--- Work instructions ---
Please copy each line of the data that includes the string "target".

Top of Exercise inputs

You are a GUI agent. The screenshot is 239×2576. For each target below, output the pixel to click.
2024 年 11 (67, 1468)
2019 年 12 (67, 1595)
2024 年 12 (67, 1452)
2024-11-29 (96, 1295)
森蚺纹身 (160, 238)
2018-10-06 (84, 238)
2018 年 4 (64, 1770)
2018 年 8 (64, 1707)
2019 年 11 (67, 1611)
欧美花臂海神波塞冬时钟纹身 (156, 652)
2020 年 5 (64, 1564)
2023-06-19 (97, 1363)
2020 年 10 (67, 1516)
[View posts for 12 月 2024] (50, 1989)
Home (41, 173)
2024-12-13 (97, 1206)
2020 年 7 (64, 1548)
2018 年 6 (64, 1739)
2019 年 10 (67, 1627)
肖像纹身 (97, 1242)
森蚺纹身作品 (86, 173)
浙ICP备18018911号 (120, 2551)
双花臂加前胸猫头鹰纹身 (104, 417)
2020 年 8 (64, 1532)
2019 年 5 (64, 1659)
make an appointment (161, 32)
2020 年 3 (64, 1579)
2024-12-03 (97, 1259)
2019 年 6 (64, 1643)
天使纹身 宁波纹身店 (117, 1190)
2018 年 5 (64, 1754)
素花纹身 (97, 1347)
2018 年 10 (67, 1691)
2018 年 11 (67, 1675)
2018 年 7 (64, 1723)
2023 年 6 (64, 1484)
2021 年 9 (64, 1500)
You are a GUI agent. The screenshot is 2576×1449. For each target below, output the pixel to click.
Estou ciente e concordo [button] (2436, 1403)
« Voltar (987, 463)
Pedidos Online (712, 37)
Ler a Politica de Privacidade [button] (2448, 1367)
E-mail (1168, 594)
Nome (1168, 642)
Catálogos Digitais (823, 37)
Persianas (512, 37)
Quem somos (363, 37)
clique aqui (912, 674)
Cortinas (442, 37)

Bottom of Exercise inputs

--- Output for this exercise ---
You are a GUI agent. The screenshot is 239×2576. For each target below, output the pixel to click.
You are a GUI agent. The screenshot is 2576×1449. For each target below, output the pixel to click.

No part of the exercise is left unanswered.